Das Castell de Montgrí erhebt sich 302 Meter über die Ebene des Empordà und ist von einem Großteil der Costa Brava aus sichtbar. Es ist ein markantes Wahrzeichen, das tatsächlich nie fertiggestellt wurde. Es steht als eines der wenigen Beispiele in Katalonien für eine Königsburg, die direkt von der Krone von Aragon erbaut — und mitten im Bau aufgegeben wurde.
Die Arbeiten begannen 1294 unter König Jaume II. von Aragon, der die Burg nutzen wollte, um seine Kontrolle über den Vizegraf von Bas zu festigen und die Region Empordà zu sichern. Der ehrgeizige quadratische Grundriss mit vier zylindrischen Ecktürmen wurde 1301 abrupt unterbrochen, als ein politisches Abkommen den Militärstützpunkt überflüssig machte. Die Burg wurde ohne Dach und unvollendet zurückgelassen, was paradoxerweise dazu beitrug, ihre Mauern zu erhalten, da es kein Inneres zu plündern oder umzubauen gab.

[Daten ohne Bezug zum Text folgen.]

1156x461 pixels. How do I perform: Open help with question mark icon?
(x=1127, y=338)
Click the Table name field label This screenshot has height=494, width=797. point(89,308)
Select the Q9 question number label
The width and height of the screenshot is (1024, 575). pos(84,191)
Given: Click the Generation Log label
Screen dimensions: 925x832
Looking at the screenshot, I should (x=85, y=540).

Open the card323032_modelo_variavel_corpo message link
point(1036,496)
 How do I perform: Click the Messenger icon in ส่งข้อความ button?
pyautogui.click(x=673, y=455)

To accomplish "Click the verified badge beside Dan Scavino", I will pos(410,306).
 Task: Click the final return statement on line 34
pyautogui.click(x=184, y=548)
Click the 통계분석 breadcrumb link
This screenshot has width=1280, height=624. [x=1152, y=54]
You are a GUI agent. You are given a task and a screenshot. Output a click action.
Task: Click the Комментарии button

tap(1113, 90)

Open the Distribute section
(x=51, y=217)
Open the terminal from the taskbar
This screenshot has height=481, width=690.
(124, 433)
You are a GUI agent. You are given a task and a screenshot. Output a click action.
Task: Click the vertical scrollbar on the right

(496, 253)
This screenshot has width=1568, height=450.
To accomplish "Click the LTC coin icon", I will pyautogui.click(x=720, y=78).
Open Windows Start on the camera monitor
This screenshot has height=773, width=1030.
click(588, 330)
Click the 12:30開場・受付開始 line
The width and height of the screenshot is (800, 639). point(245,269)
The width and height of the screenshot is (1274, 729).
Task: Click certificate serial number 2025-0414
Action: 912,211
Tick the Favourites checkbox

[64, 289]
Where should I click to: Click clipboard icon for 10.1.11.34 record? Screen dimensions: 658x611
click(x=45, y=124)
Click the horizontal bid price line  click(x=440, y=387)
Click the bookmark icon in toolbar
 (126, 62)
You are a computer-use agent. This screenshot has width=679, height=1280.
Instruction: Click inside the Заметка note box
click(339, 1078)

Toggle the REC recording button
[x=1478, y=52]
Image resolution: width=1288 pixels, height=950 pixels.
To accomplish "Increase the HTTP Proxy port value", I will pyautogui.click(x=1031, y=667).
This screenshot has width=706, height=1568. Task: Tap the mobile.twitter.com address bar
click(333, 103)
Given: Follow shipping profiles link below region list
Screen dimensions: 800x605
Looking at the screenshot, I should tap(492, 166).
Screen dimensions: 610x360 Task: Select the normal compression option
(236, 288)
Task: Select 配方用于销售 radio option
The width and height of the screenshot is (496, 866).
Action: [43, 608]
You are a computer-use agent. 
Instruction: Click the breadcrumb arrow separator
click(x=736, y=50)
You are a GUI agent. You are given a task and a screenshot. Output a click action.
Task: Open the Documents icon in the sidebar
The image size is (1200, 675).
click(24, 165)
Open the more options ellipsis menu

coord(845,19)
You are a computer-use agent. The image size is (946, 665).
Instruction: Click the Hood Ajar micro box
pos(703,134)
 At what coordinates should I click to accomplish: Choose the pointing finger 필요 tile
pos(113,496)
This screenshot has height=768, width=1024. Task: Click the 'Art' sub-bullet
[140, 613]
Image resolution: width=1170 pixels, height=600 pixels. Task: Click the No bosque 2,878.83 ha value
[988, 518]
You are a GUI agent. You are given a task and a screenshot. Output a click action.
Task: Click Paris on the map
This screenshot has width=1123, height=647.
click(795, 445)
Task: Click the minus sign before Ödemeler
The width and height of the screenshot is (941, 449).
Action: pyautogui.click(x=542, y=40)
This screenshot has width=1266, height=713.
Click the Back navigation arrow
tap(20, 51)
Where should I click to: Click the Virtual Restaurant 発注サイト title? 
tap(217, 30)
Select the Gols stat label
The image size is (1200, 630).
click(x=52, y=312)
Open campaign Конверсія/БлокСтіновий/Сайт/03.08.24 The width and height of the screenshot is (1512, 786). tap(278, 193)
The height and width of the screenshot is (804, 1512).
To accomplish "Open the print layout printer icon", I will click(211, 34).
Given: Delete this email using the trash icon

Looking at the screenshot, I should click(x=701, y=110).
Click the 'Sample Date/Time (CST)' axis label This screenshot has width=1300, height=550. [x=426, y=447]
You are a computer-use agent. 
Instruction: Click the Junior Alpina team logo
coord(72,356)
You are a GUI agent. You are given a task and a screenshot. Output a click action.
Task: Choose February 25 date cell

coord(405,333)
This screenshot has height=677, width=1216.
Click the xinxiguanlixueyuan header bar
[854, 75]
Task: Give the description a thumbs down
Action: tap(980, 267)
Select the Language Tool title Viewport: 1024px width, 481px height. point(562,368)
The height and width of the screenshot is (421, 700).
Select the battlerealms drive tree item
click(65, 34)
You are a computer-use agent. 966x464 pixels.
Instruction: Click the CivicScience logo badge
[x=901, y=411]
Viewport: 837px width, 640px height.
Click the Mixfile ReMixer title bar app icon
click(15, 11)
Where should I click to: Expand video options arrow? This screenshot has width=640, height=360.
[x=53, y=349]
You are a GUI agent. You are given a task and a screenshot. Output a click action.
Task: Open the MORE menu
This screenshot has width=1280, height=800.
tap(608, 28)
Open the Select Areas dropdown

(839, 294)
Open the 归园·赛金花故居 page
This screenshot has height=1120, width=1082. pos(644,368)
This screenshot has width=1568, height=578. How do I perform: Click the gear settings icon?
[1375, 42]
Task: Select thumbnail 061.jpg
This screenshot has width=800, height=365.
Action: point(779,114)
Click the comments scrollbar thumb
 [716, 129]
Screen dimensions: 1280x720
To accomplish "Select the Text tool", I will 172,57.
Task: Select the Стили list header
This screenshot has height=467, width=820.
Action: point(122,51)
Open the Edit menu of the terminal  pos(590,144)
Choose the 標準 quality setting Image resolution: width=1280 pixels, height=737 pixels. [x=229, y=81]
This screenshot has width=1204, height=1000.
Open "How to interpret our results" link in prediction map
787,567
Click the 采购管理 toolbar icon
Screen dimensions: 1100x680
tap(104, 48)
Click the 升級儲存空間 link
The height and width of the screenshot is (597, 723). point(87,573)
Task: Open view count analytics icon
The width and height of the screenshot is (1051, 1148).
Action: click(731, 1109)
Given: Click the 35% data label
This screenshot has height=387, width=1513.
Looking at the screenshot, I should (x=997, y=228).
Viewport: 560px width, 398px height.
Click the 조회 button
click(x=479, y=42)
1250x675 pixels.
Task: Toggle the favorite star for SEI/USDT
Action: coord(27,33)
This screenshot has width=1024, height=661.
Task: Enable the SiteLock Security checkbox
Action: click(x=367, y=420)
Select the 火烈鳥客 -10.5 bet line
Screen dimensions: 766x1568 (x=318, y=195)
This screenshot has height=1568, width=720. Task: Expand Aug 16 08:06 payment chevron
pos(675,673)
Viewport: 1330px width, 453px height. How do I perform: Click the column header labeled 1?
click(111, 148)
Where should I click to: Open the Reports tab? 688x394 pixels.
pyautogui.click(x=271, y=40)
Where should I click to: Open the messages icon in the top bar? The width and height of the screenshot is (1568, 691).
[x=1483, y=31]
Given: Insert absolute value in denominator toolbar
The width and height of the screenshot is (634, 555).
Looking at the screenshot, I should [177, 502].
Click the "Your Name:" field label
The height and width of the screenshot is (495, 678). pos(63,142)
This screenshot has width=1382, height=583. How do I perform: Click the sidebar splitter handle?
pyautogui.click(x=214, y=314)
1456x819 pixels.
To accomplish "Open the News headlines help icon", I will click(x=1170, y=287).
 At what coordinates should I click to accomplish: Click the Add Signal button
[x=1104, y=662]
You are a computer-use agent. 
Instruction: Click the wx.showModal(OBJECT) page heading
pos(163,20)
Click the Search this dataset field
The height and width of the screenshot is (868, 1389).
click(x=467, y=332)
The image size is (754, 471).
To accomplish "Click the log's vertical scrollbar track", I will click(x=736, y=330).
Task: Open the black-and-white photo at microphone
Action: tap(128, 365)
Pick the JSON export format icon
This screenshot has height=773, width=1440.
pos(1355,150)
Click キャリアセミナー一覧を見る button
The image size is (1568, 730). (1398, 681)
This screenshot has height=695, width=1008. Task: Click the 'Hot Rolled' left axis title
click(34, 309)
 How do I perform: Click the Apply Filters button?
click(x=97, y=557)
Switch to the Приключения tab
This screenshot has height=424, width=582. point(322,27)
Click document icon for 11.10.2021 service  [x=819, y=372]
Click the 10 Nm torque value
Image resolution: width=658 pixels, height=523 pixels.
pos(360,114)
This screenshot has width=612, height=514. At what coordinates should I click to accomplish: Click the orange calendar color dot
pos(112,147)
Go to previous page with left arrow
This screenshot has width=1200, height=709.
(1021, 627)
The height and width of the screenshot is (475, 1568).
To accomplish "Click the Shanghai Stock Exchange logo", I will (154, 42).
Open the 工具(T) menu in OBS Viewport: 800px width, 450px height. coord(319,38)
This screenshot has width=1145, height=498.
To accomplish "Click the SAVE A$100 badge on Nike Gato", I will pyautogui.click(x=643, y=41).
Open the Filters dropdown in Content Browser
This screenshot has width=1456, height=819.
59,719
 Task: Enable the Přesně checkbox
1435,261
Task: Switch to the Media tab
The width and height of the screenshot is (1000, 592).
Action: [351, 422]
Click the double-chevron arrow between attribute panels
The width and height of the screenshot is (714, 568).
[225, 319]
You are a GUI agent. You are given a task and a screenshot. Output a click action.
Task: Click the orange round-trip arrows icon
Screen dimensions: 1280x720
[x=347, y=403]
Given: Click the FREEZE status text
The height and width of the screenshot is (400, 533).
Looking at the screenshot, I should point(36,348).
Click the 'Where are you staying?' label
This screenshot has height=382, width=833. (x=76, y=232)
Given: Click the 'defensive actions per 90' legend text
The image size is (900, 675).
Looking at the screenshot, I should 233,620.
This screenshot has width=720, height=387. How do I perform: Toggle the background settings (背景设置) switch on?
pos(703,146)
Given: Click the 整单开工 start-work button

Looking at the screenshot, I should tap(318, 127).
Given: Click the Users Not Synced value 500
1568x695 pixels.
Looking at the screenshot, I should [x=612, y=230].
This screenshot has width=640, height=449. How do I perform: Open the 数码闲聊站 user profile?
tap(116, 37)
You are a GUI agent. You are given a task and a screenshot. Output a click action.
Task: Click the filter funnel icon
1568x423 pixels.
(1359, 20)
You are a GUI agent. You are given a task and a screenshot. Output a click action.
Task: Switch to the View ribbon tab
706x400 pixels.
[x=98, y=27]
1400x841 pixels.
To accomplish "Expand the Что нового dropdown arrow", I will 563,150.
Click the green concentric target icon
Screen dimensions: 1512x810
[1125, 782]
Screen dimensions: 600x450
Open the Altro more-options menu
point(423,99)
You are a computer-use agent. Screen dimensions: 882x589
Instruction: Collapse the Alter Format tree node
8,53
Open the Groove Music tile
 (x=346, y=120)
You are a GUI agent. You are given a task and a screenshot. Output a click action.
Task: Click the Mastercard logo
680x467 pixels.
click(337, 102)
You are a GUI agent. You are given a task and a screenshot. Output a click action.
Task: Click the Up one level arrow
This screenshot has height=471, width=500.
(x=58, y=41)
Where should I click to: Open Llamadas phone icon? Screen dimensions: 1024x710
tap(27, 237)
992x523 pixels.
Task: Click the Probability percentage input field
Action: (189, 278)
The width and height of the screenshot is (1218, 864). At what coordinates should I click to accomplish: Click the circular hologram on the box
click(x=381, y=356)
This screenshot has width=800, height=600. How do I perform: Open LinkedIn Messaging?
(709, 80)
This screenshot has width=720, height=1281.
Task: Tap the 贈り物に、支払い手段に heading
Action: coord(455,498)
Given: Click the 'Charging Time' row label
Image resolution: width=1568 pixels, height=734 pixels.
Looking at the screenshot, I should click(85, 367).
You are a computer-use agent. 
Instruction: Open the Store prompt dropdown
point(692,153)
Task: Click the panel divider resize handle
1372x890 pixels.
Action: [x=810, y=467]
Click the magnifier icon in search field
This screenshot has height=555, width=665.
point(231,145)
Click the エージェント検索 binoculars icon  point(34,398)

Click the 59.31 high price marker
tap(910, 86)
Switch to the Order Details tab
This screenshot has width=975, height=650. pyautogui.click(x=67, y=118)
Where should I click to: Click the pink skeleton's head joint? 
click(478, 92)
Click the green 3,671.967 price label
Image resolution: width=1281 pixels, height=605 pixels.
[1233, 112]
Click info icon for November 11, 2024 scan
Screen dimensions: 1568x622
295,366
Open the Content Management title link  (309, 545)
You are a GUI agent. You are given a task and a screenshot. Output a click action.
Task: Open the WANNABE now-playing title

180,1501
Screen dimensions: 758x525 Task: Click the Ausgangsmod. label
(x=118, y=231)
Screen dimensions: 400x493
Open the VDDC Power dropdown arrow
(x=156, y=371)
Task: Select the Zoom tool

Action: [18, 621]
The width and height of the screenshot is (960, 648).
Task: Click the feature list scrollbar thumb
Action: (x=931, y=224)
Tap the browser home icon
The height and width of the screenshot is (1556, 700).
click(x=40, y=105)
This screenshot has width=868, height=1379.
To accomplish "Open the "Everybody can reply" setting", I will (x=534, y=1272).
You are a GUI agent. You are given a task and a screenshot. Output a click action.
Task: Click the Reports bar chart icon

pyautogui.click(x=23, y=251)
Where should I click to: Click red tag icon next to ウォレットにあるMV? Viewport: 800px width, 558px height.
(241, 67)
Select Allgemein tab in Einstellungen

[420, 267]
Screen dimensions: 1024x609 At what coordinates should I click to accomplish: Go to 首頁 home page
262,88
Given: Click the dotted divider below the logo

Trotz ihres unvollendeten Zustands stehen die Mauern stellenweise fast in ihrer ursprünglichen Höhe, und der Innenhof vermittelt eine klare Vorstellung vom geplanten Ausmaß. Die Aussichten vom Gipfel sind spektakulär: das Feuchtgebiet des Empordà, das Meeresschutzgebiet der Medes-Inseln, den Golf von Roses und an klaren Tagen die Pyrenäen im Norden und das Cap-de-Creus-Kap im Osten.
Das Kalksteinmassiv des Montgrí ist auch ein Naturschutzgebiet, das seltene mediterrane Macchiaflora und nistende Greifvögel schützt, sodass die Wanderung hinauf ebenso lohnend ist wie die Burg selbst.